### GOAL OF THE EXERCISE
Once you reach the line with "The width and", copy it and every line after it exactly, up to the end of the data. Omit the pictures.

### DATA
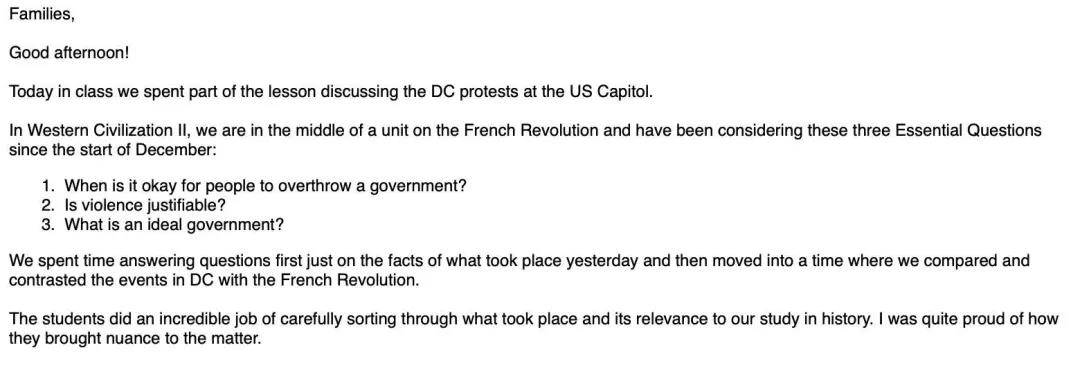The image size is (1080, 377).
Task: Click the 'Good afternoon!' text
Action: (69, 53)
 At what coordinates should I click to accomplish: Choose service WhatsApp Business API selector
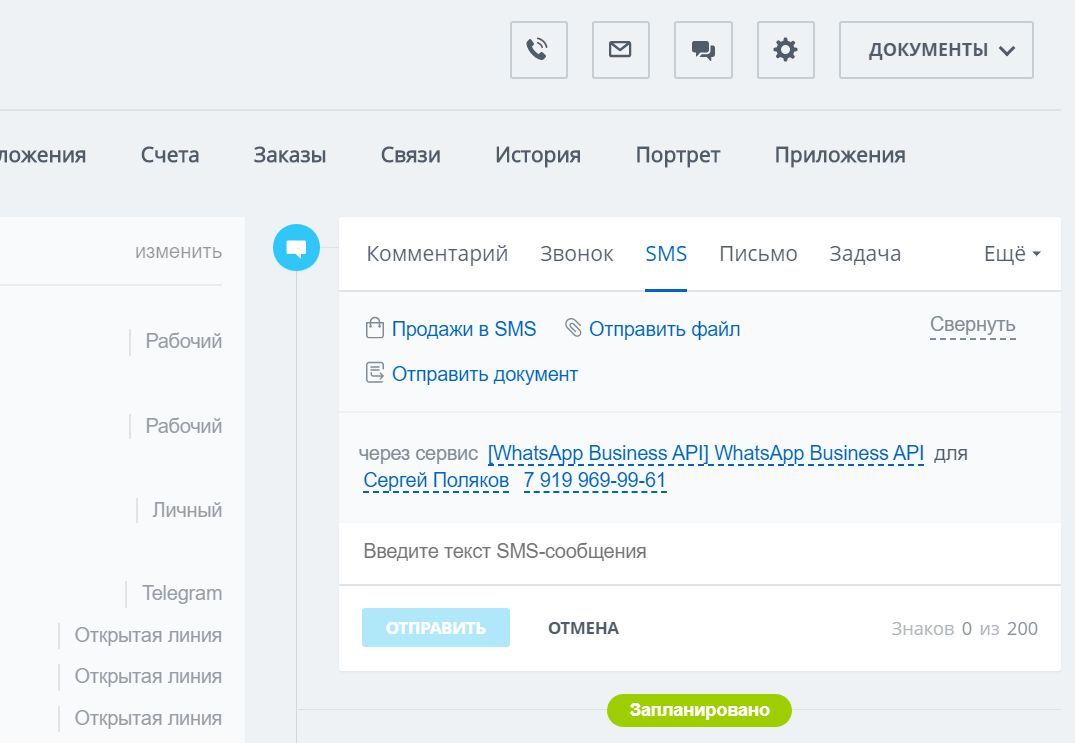click(x=705, y=454)
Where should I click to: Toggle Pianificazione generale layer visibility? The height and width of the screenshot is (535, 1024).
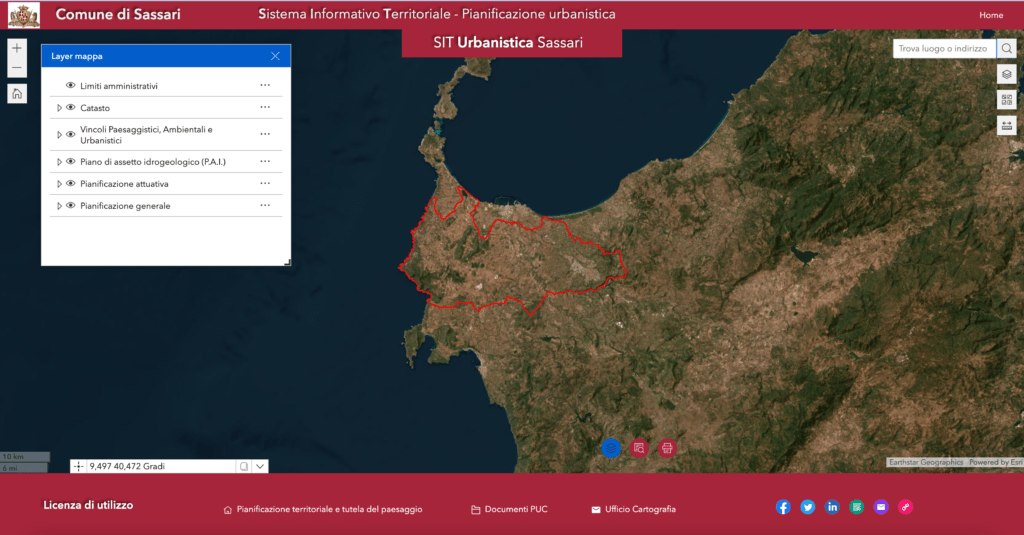[x=71, y=206]
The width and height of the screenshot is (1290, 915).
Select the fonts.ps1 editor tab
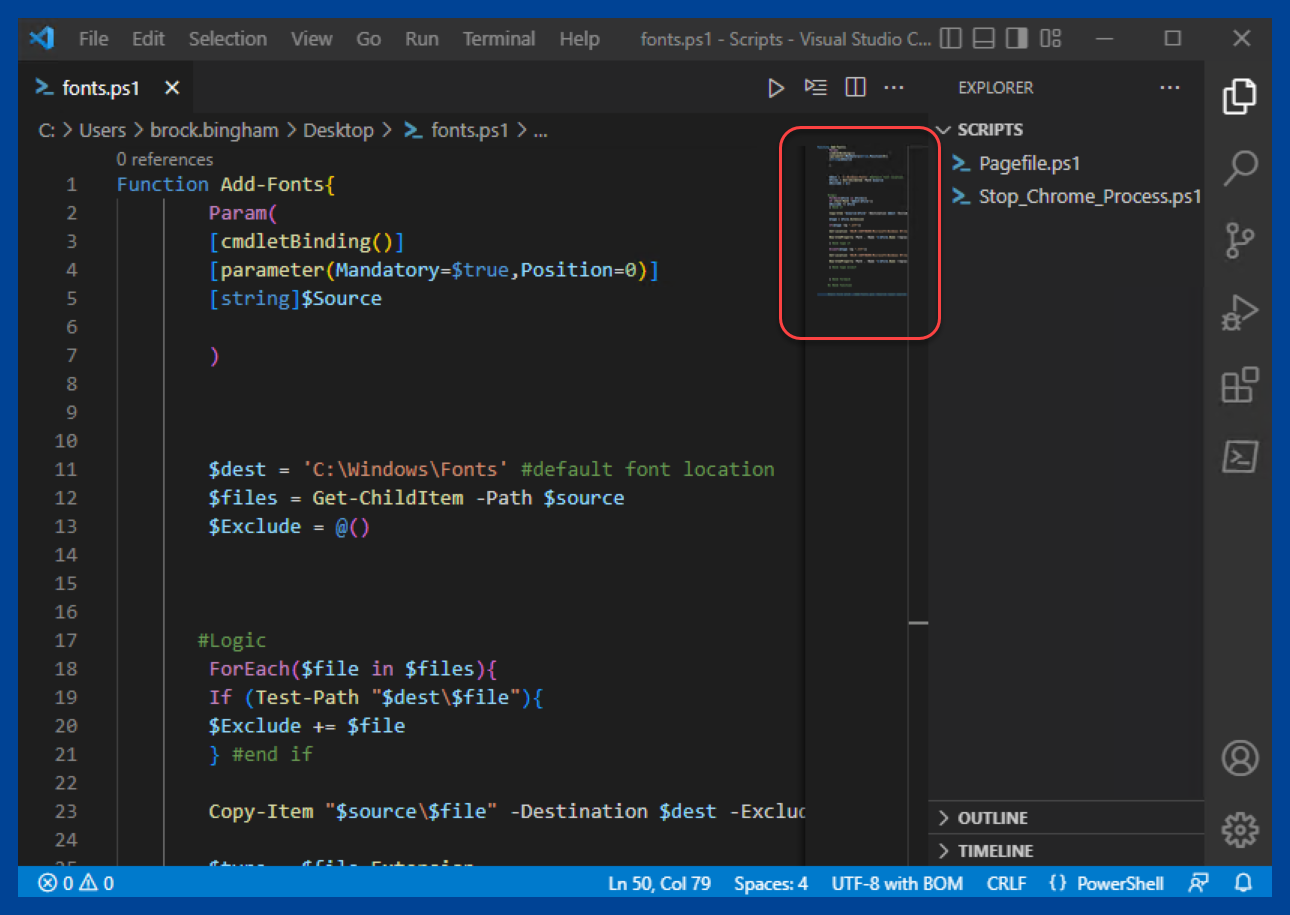tap(100, 88)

### ANSWER BOX
The width and height of the screenshot is (1290, 915).
Select the fonts.ps1 editor tab
tap(100, 88)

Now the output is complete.